> _WHAT IS EXPECTED_: Please return the lines of the data below, word for word, from the first line through the line containing "2005 (92, 475)".

RECORD SET section start

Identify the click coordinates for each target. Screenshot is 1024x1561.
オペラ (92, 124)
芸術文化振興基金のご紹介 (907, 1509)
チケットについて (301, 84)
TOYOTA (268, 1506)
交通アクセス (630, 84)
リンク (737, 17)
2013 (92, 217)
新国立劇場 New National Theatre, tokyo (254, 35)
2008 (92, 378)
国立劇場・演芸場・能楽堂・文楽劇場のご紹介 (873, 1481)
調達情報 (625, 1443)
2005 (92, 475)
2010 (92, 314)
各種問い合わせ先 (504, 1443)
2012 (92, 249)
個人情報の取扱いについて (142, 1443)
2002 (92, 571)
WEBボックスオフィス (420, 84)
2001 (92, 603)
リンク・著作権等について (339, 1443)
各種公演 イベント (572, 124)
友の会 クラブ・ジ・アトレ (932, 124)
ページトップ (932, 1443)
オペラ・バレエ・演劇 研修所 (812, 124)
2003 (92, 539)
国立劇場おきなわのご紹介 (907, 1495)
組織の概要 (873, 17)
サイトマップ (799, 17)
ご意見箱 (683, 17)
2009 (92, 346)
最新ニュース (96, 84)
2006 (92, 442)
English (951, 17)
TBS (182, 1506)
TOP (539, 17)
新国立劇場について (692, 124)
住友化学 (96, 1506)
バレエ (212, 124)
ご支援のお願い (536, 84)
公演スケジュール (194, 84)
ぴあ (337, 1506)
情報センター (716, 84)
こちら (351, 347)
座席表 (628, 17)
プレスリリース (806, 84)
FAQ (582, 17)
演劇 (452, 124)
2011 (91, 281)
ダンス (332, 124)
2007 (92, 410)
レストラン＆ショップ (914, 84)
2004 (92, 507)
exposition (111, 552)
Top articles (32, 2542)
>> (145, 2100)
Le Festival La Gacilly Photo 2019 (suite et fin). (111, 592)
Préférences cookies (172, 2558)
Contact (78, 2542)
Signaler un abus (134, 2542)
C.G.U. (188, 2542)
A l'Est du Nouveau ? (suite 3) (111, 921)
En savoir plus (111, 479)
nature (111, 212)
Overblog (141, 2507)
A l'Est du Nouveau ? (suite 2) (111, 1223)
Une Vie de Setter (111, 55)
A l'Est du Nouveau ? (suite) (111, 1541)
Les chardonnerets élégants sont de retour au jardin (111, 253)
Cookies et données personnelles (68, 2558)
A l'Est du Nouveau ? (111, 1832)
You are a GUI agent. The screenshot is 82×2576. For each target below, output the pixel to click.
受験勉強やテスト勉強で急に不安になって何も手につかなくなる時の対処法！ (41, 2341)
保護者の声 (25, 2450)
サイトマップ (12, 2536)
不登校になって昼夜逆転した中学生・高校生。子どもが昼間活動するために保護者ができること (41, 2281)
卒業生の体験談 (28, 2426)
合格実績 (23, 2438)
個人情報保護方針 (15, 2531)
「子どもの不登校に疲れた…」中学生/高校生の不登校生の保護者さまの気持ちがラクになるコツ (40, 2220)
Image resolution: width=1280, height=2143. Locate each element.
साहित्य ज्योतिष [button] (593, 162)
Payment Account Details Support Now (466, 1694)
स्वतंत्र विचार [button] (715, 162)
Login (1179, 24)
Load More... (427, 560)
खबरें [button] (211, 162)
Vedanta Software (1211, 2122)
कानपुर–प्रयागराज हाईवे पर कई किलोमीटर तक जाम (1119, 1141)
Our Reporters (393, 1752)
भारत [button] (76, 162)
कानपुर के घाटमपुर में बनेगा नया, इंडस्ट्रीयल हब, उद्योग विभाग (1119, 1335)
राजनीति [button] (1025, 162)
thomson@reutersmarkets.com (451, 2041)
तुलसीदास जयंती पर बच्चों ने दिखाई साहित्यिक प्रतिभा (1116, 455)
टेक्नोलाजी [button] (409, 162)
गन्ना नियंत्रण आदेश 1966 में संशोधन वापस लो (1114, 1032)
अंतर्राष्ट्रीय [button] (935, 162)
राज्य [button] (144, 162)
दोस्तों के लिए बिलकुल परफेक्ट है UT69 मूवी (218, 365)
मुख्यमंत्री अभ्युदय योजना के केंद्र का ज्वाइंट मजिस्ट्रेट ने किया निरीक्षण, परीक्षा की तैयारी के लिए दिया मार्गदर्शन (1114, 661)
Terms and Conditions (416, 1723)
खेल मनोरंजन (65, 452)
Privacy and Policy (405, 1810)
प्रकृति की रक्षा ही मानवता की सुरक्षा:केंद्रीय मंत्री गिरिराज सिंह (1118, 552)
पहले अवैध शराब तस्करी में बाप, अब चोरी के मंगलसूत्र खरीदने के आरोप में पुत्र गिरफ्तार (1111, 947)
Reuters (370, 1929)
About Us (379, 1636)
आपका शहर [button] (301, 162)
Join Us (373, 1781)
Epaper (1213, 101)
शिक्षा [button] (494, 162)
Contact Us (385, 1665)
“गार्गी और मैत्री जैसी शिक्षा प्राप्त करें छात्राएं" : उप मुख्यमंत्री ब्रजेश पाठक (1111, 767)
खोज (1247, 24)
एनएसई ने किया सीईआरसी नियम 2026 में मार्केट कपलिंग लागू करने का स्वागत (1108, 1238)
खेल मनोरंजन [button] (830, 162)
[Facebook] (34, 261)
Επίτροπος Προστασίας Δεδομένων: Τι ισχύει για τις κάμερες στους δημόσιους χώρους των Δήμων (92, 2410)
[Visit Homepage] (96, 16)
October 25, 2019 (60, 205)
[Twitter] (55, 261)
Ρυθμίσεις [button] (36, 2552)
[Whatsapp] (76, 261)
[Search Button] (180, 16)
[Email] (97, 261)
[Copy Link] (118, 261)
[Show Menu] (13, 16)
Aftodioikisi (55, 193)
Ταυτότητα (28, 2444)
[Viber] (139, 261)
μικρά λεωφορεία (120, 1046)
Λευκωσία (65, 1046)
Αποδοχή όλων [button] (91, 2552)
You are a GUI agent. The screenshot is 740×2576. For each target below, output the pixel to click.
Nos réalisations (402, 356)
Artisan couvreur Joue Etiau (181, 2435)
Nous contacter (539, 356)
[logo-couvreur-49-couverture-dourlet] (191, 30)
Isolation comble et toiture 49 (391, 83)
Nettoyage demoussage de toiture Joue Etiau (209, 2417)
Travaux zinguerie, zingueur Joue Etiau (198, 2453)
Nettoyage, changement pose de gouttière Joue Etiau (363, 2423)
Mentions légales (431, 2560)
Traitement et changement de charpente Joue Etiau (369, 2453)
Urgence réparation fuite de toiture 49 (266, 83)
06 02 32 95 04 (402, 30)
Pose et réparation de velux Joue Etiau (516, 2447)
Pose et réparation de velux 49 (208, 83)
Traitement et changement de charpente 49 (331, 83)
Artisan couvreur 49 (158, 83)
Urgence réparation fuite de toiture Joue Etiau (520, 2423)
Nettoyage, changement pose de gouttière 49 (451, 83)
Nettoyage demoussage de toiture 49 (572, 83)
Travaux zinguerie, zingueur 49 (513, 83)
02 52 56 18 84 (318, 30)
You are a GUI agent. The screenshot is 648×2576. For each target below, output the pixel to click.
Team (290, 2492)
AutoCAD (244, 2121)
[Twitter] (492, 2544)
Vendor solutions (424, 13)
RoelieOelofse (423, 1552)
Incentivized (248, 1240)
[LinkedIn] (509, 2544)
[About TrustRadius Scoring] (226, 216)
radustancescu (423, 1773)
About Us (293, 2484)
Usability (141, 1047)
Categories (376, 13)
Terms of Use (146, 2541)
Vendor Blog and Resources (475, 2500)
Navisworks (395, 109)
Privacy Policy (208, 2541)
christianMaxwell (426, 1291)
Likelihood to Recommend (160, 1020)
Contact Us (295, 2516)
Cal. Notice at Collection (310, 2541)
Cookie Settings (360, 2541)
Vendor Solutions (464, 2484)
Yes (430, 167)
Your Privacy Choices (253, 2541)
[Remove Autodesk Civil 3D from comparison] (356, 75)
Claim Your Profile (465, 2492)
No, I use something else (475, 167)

RECORD SET section end

> _ANSWER TO THIS EXERCISE_:
Identify the click coordinates for each target. Screenshot is 1024x1561.
オペラ (92, 124)
芸術文化振興基金のご紹介 (907, 1509)
チケットについて (301, 84)
TOYOTA (268, 1506)
交通アクセス (630, 84)
リンク (737, 17)
2013 (92, 217)
新国立劇場 New National Theatre, tokyo (254, 35)
2008 (92, 378)
国立劇場・演芸場・能楽堂・文楽劇場のご紹介 (873, 1481)
調達情報 (625, 1443)
2005 (92, 475)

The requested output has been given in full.